Finally, a new food processor that's actually easy to clean
KitchenAid just solved all our food processor problems
Recommendations are independently chosen by Reviewed’s editors. Purchases you make through our links may earn us a commission.
Food processors might just be the most annoying kitchen appliances on earth. They are bulky to store, a beast to clean, and feature miscellaneous ways to injure yourself when it comes to cleaning and storing the blades. Even so, these are only issues if you can even figure out how to lock the bowl onto the base, and the lid onto the bowl.
I find my food processor annoying enough that I typically avoid recipes that require it. I know I’m not alone, because KitchenAid used consumers’ collective gripes to inform the design and operation of its brand new 7-cup food processor. They’ve made the appliance especially user friendly, and easy to use, store, and clean. These are the formerly terrible aspects that have been remedied by KitchenAid...
What’s new on the KitchenAid 7-cup food processor
Assembly: I’ve wrestled with a food processor for upwards of 30 minutes trying to get all the pieces in place so that the thing will just turn on. To avoid the headache that is the twist-and-lock mechanism, KitchenAid’s processor features twist-free bowl assembly: the bowl simply clicks into place and lifts off without any finicky sliding or locking. The trade-off is that you need to take the bowl off the track to shake food off the sides.

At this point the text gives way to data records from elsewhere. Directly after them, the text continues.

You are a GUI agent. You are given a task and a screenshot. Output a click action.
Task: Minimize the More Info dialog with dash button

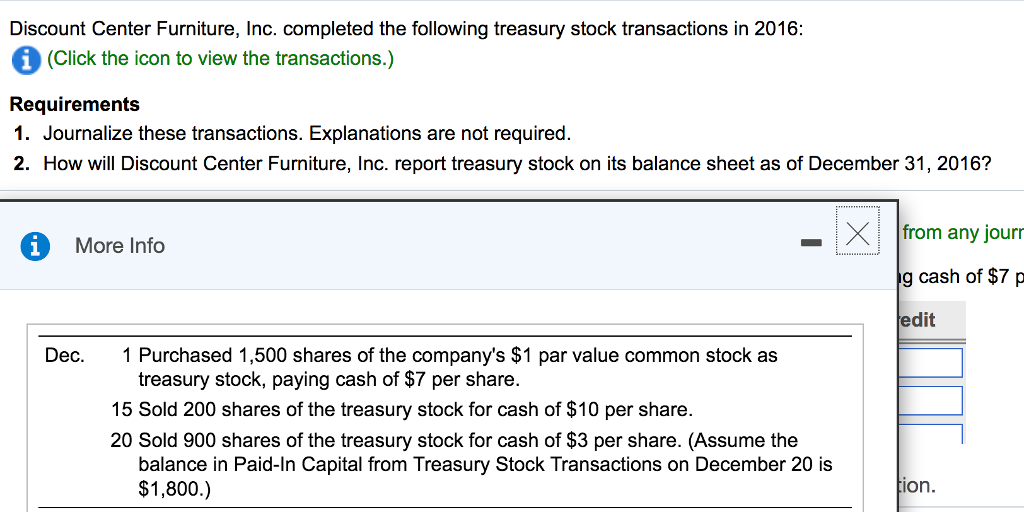coord(811,243)
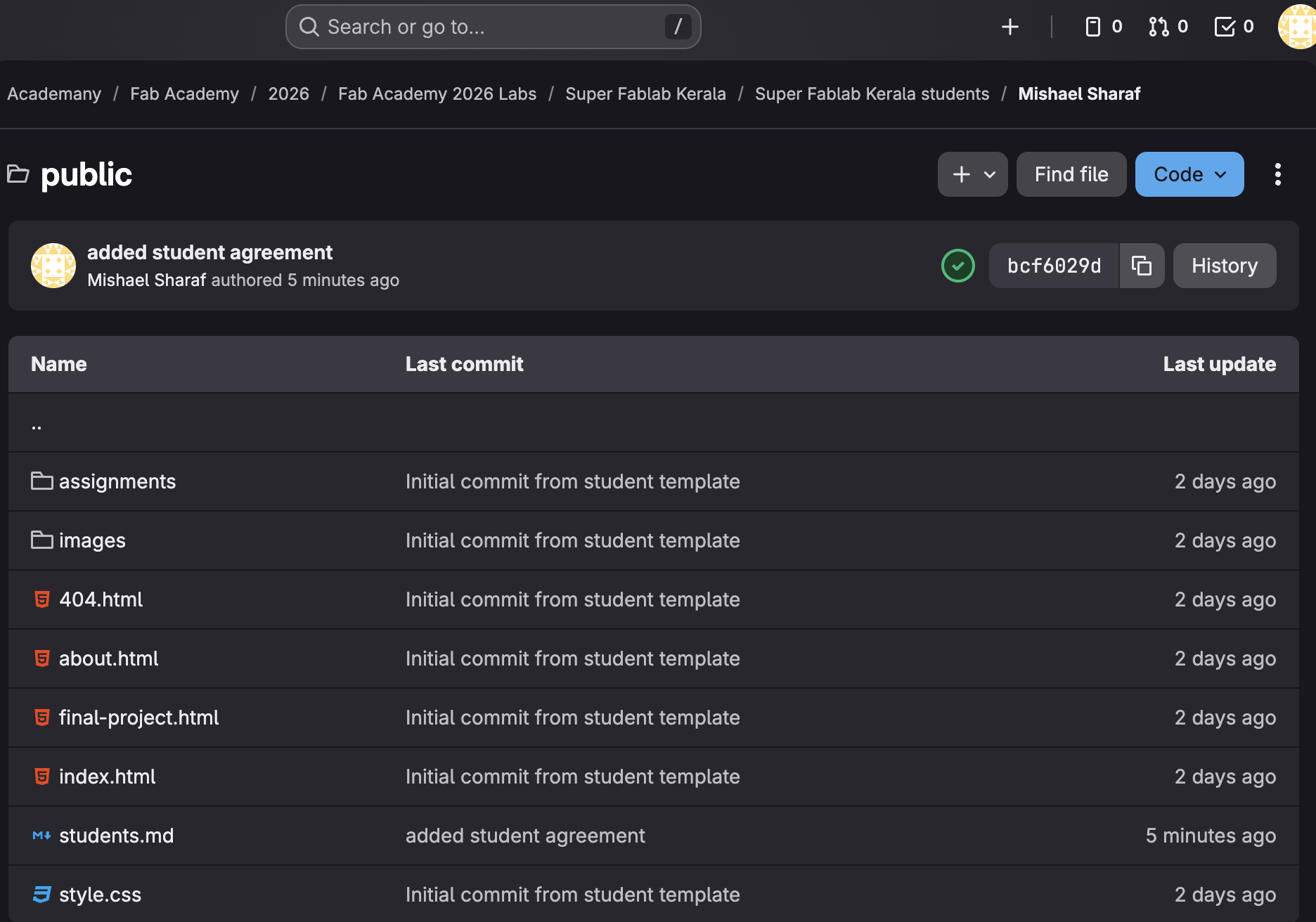Open the vertical ellipsis actions menu
This screenshot has height=922, width=1316.
(x=1277, y=174)
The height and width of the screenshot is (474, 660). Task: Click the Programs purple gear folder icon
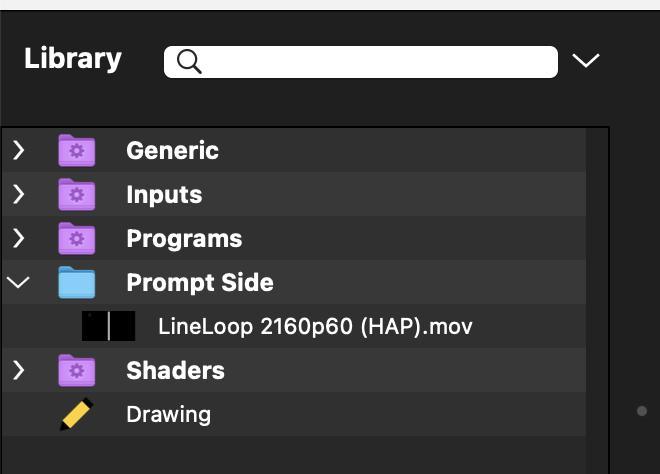click(x=77, y=239)
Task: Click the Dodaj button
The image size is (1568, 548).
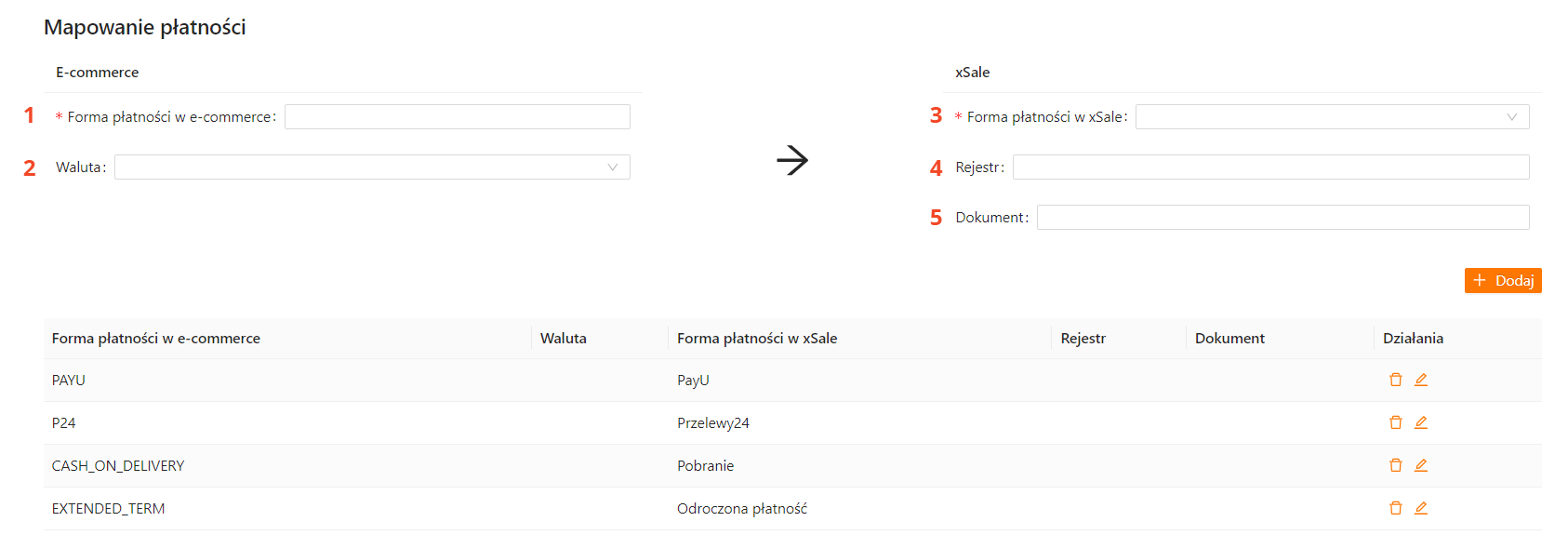Action: pyautogui.click(x=1503, y=281)
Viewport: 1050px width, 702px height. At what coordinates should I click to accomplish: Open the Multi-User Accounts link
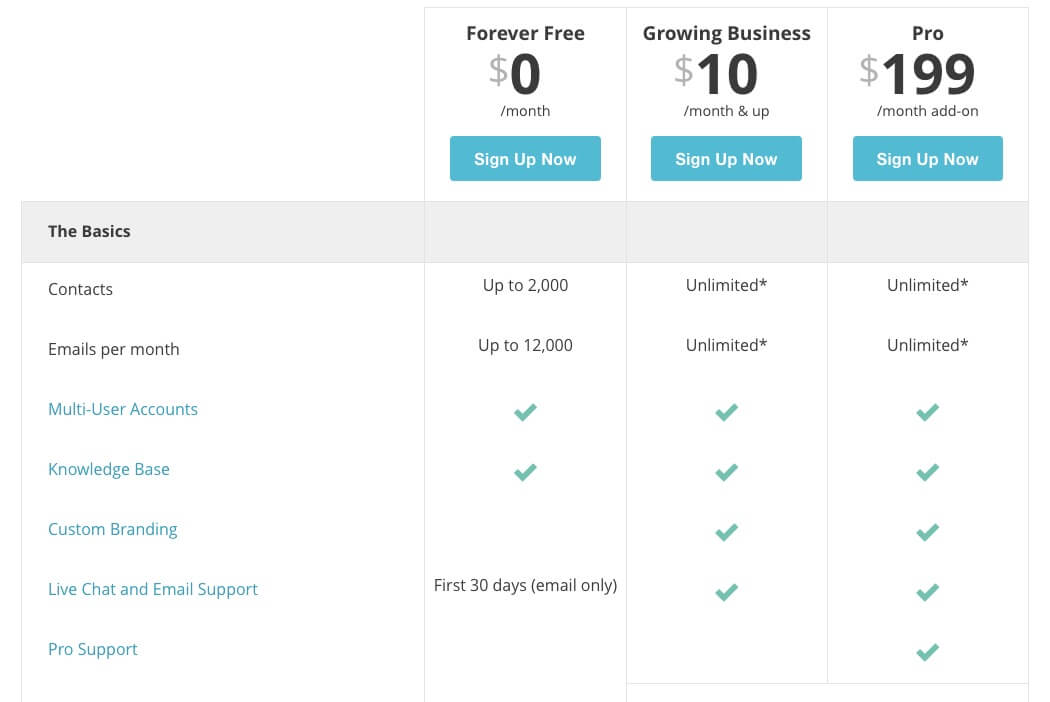pyautogui.click(x=123, y=409)
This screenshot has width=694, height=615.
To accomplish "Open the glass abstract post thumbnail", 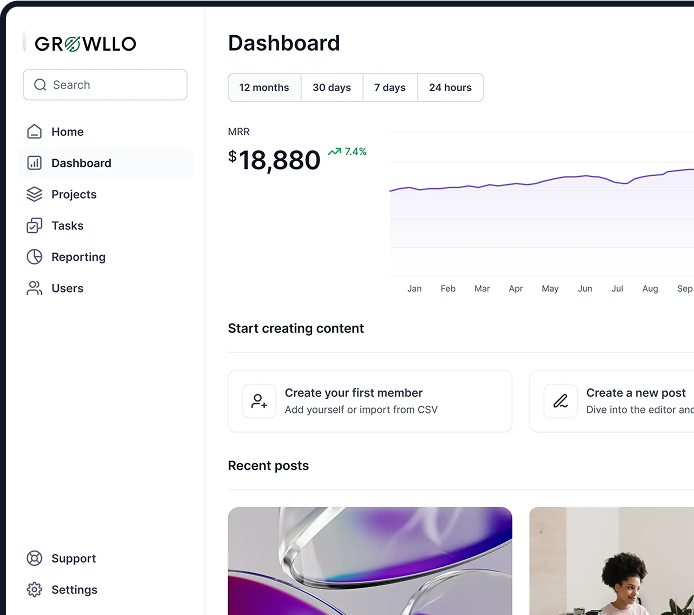I will [370, 560].
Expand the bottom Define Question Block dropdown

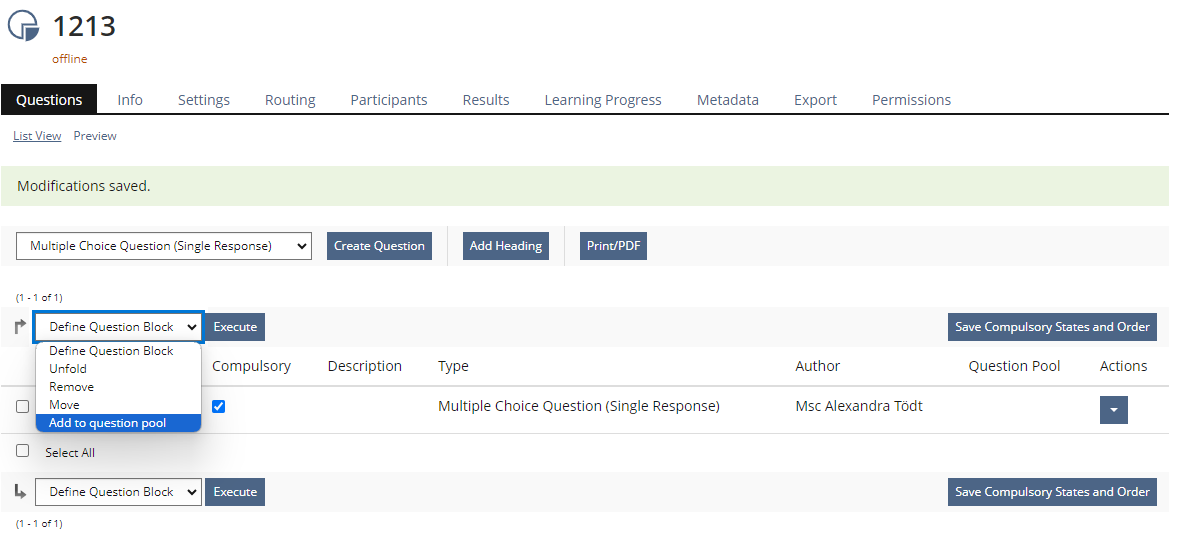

Cleaning: Except for the bottom motor, every part of the appliance is dishwasher safe, so you’ll never have to hand wash anything, from the lid to the blades to the bowl. Additionally, the lid’s interior rim lacks the thin, nonsensical ridge where food notoriously gets trapped forever. In its place is a well-designed thread that clamps shut without issue and is very easily cleaned.
Lid: The lid on the KitchenAid 7-cup is latched and has a flip top. That means you won't have to twist and lock it into place (yay!) but also that you can leave the top propped open (and off dirty countertops) during food prep. The removable lid also ensures that it won’t flip closed onto your hands as you tip the bowl and pour ingredients out.
Storage: The unit comes with four blades that can be easily stored in-bowl. Its slicing/shredding disc, thick slicing disc, dough blade, and multi-purpose blade all stack onto a center spoke inside the bowl, so say goodbye to sharp blade discs hiding inside kitchen drawers. As far as the bowl’s design, the blades don’t lock into place during use so you’ll still need to remove them before pouring ingredients out or wind up with a blade attachment in your food.
Overflow: Why any food processor has a hole in the center is beyond me, but the fact is that many of them do. That poor design means you can only use half of the bowl, or suffer the risk of food leaking out of the center. KitchenAid’s new model instead has a flat bottom bowl with a metal spoke that blades sit atop, so you can actually fill your bowl all the way up to the top. This also makes cleaning a breeze. Just fill the bowl with soap and hot water and power it up.
Controls: This food processor features simple controls with three speed options—high, low, and pulse. No bells and whistles, no 10-speed interface. It’s straightforward and no frills, but it gets the job done wonderfully.
The 7-cup food processor will hit the market in April for $130. Too small for your liking? Don’t worry—A 9-cup version will be available this fall, too.